> **What you have to do**
Please return every line of the records below that holds the word "beside".

Entries taken from a collection:

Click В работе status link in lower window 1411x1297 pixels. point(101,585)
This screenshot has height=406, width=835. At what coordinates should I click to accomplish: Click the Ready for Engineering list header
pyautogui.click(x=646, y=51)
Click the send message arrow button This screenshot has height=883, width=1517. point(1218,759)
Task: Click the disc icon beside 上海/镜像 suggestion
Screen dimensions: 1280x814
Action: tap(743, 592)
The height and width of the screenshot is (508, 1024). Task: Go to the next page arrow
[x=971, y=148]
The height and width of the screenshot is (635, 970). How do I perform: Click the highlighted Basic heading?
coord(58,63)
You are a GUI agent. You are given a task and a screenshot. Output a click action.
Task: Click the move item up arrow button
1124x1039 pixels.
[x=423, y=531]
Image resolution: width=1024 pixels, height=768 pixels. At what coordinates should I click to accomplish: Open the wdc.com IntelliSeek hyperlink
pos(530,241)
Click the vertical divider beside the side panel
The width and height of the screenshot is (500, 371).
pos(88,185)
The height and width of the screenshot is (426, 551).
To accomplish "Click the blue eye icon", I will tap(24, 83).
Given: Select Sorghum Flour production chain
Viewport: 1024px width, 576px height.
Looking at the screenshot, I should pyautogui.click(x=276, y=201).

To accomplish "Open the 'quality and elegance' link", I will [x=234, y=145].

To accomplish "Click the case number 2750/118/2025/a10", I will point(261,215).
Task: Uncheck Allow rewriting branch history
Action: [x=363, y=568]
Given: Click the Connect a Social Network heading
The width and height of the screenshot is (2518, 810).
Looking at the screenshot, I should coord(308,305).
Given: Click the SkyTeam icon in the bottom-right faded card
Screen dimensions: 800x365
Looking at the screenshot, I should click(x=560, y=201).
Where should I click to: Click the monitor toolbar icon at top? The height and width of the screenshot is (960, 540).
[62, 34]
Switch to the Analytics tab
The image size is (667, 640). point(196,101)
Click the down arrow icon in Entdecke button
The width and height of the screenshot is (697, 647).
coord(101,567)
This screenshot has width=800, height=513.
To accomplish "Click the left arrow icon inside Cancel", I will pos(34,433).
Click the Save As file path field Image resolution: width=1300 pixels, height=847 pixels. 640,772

> **Output below**
Task: Click the disc icon beside 上海/镜像 suggestion
Click the vertical divider beside the side panel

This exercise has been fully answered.